**Collected data entries**
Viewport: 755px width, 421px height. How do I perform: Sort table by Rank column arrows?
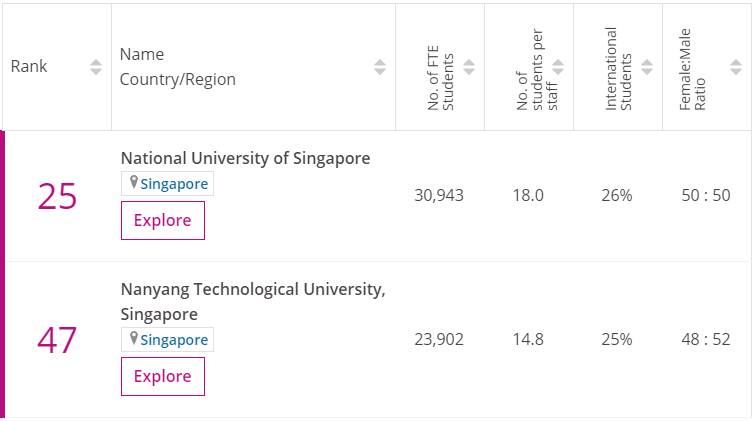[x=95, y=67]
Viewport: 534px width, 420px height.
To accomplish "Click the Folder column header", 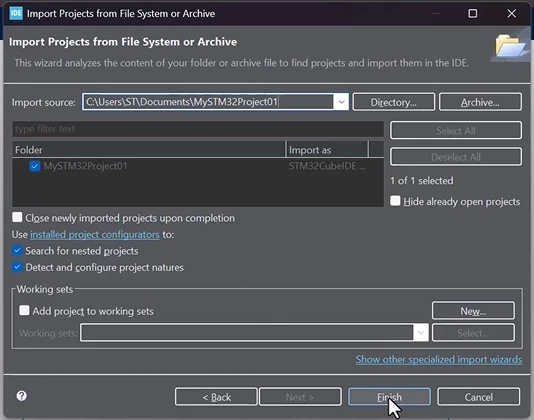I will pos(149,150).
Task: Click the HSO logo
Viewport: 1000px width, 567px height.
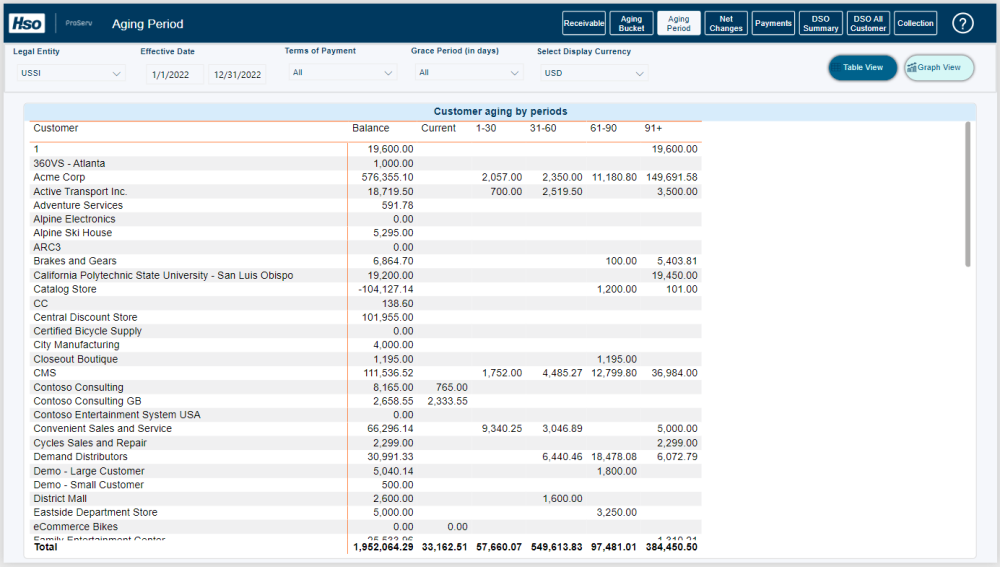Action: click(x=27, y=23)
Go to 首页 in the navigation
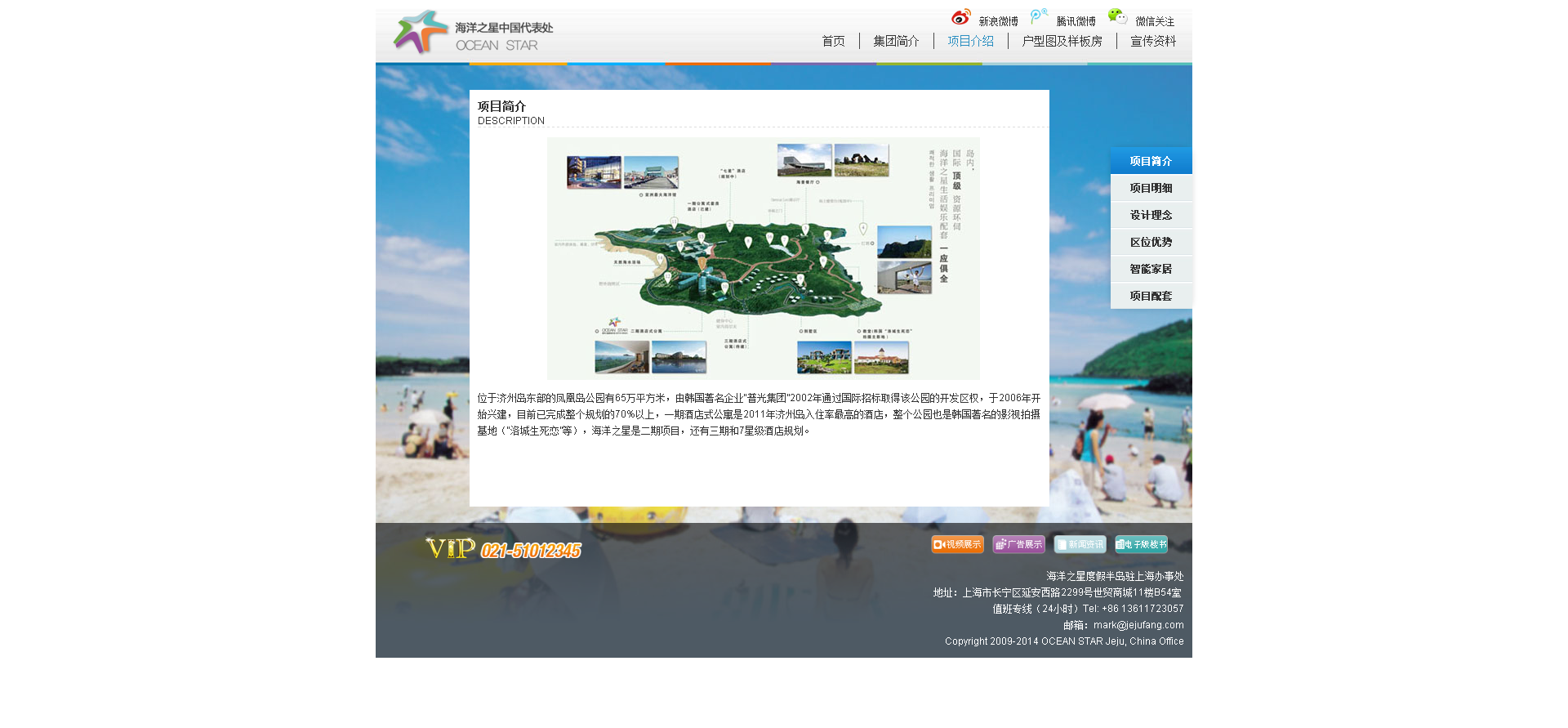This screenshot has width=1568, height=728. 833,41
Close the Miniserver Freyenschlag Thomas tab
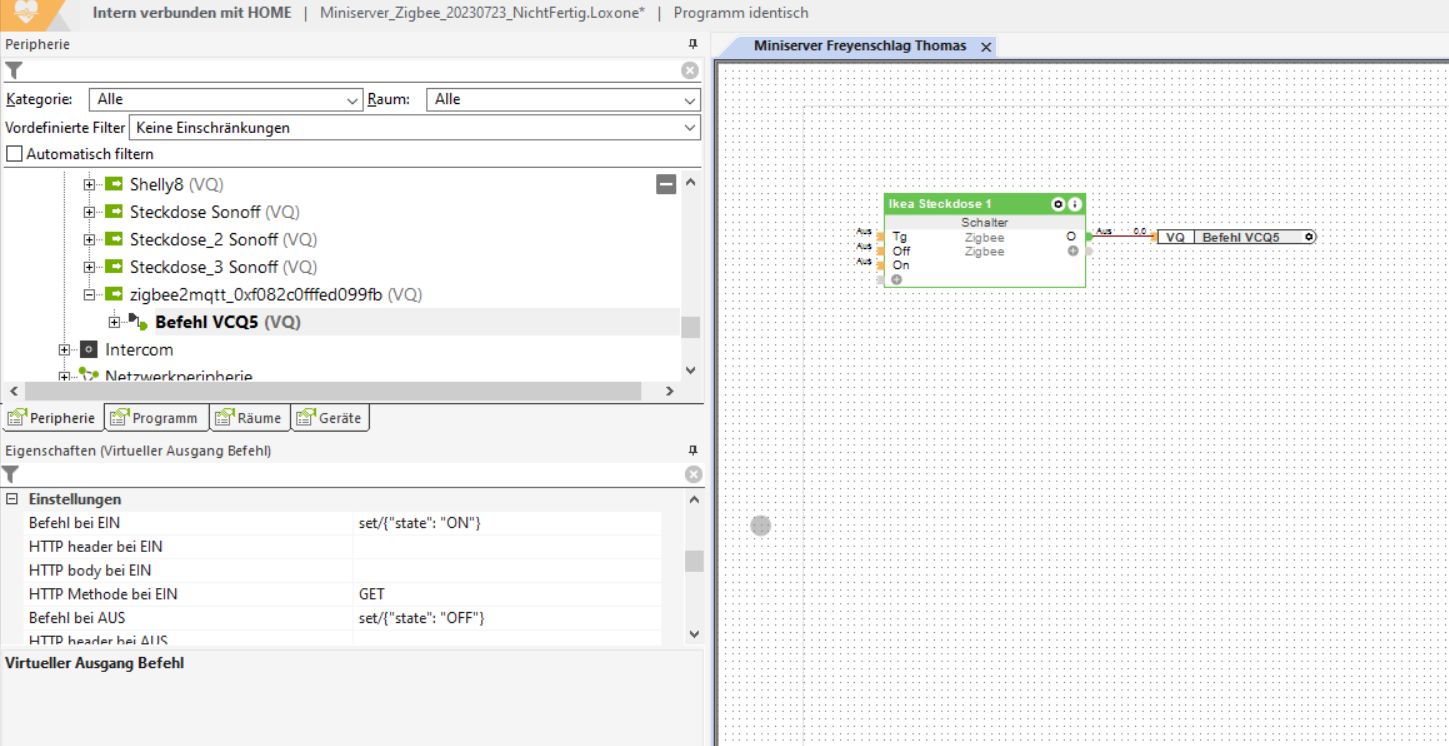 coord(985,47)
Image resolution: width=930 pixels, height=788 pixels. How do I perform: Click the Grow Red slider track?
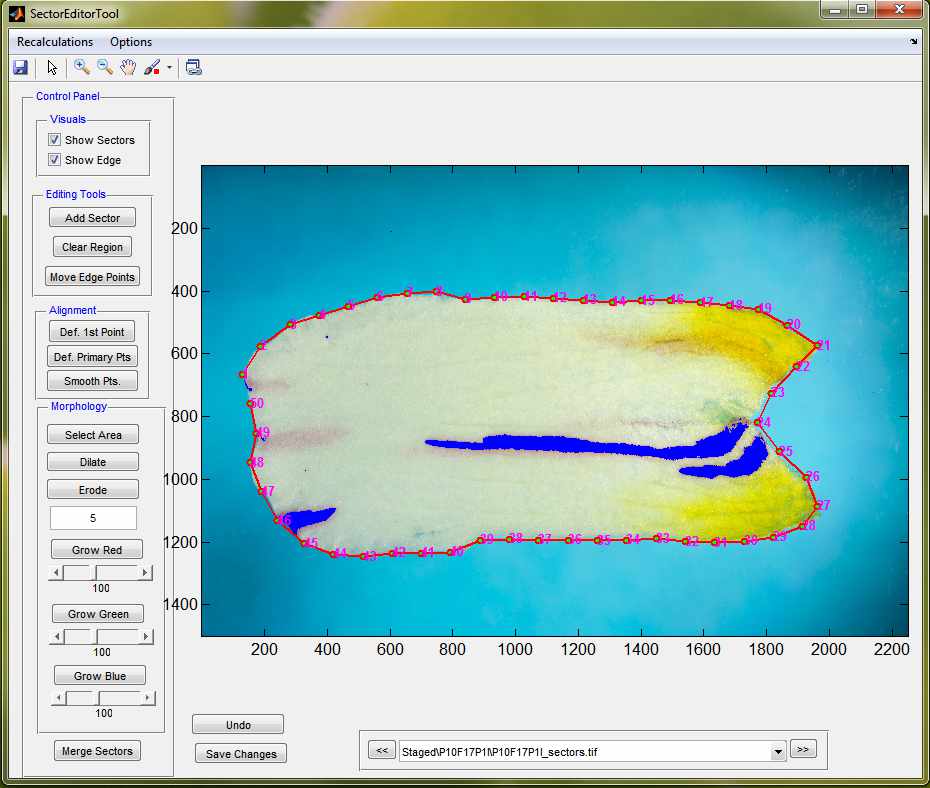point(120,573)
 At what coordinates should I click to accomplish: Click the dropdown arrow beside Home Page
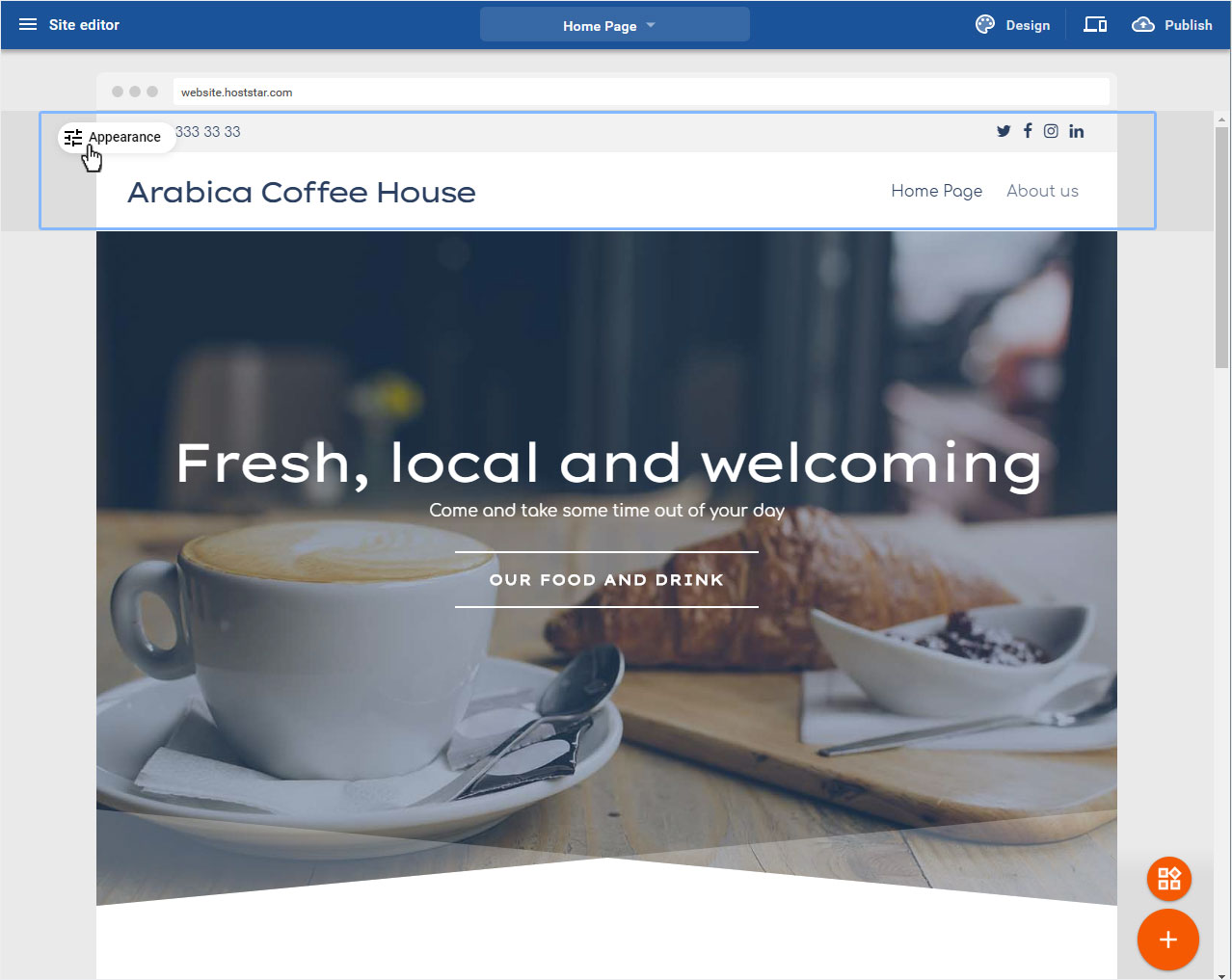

**PROBLEM DESCRIPTION**
A word-for-word copy of the lines from the one containing "Task: Click the HSO logo" through the last line of the records is what is wanted, without pictures and without any other line.

**ANSWER SECTION**
Task: Click the HSO logo
Viewport: 1000px width, 567px height.
Action: click(x=27, y=23)
Go to 首页 in the navigation
This screenshot has width=1568, height=728. 833,41
Close the Miniserver Freyenschlag Thomas tab
 coord(985,47)
Image resolution: width=930 pixels, height=788 pixels. How do I perform: Click the Grow Red slider track?
point(120,573)
 At what coordinates should I click to accomplish: Click the dropdown arrow beside Home Page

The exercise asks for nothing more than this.